YOUR ASSIGNMENT: Working from the records below, return word for word the line that contains "Click Verbinden und zentrieren button" and each line after it, ending with the last. Skip all pictures.
-------
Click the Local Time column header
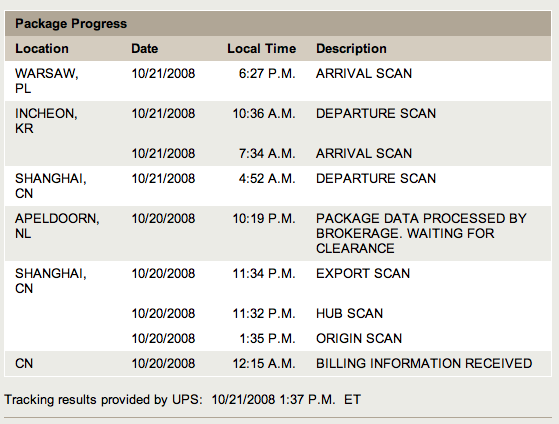559x424 pixels. (262, 48)
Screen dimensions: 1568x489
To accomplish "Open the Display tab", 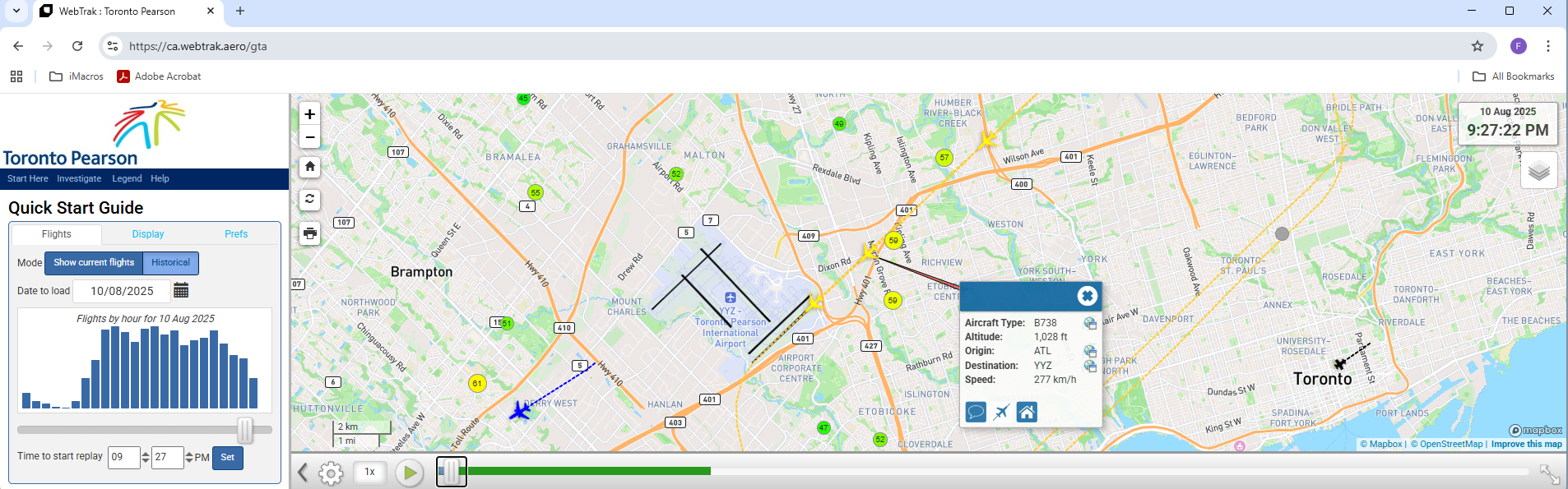I will pyautogui.click(x=148, y=234).
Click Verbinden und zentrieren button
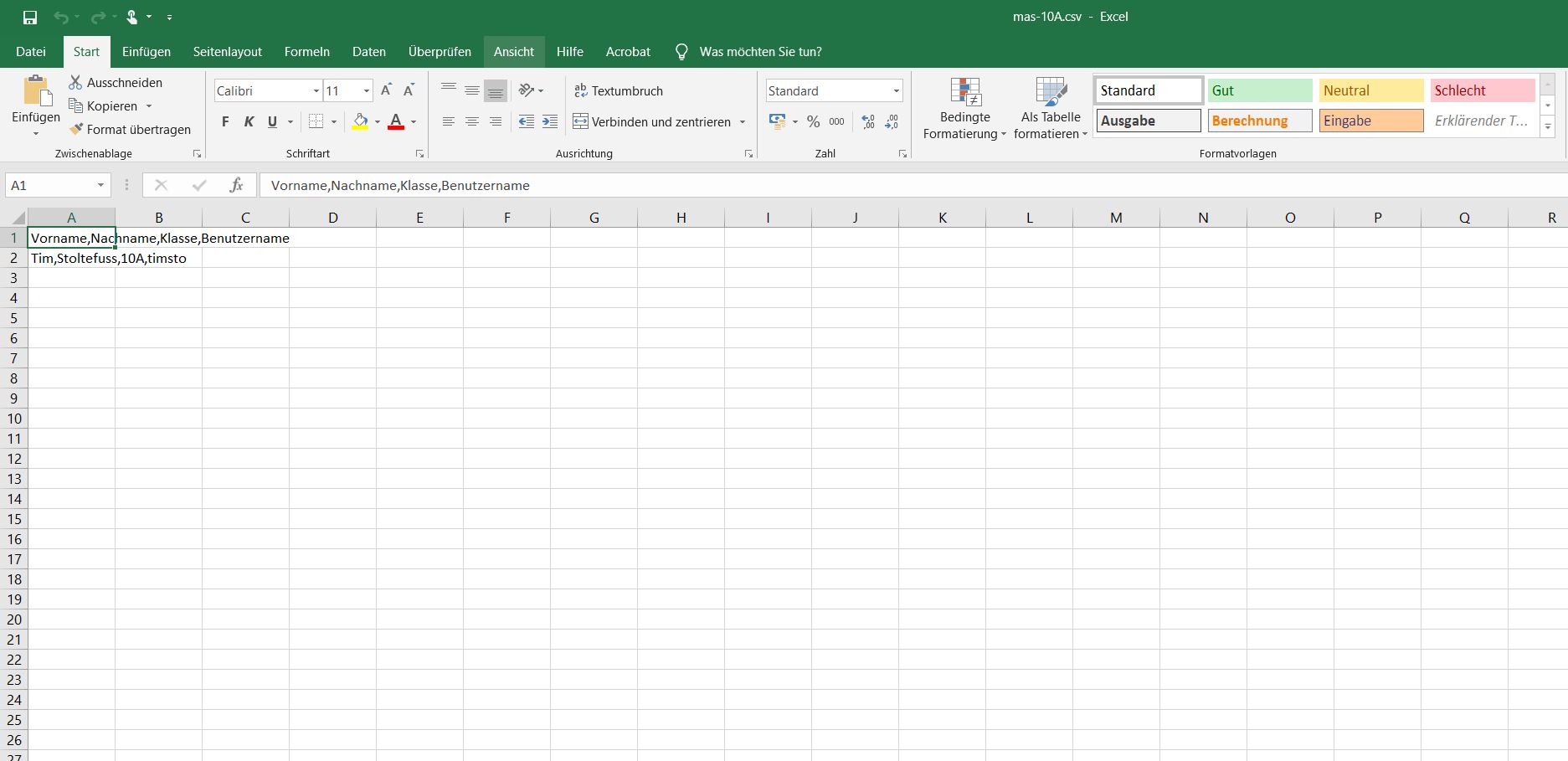 click(651, 122)
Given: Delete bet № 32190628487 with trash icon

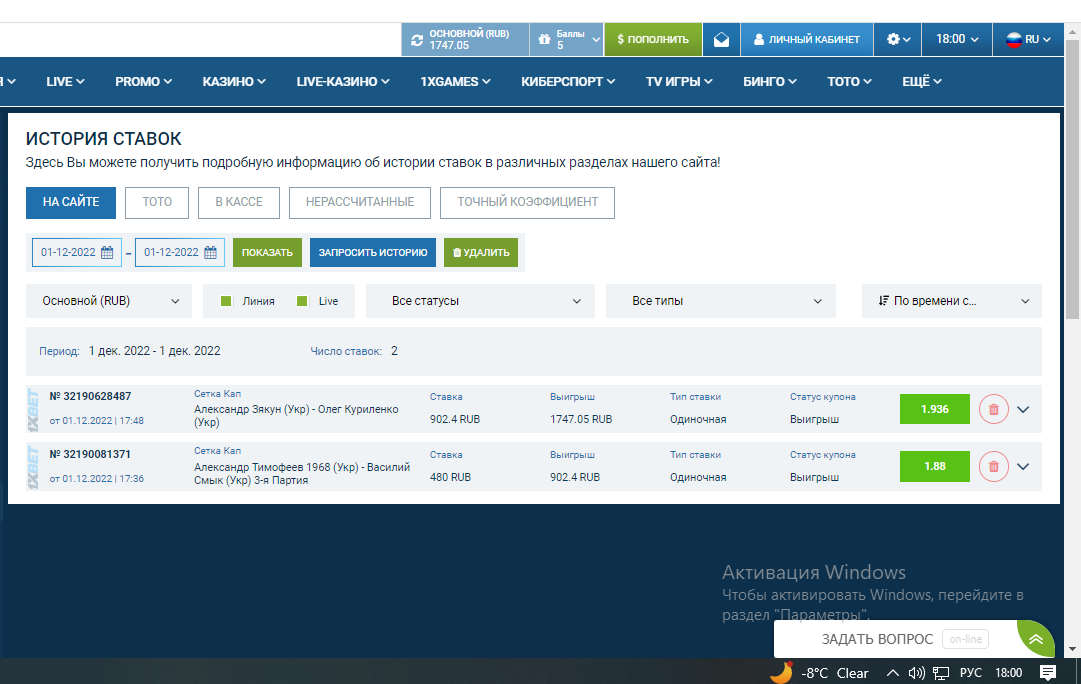Looking at the screenshot, I should (993, 409).
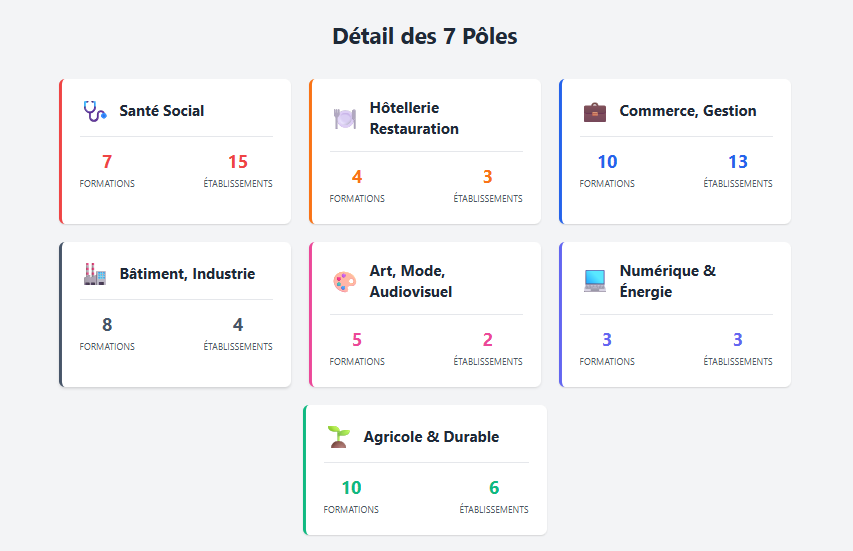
-------
SOLVED PROBLEM:
Click Verbinden und zentrieren button
 click(651, 122)
Given: Delete bet № 32190628487 with trash icon

Looking at the screenshot, I should (993, 409).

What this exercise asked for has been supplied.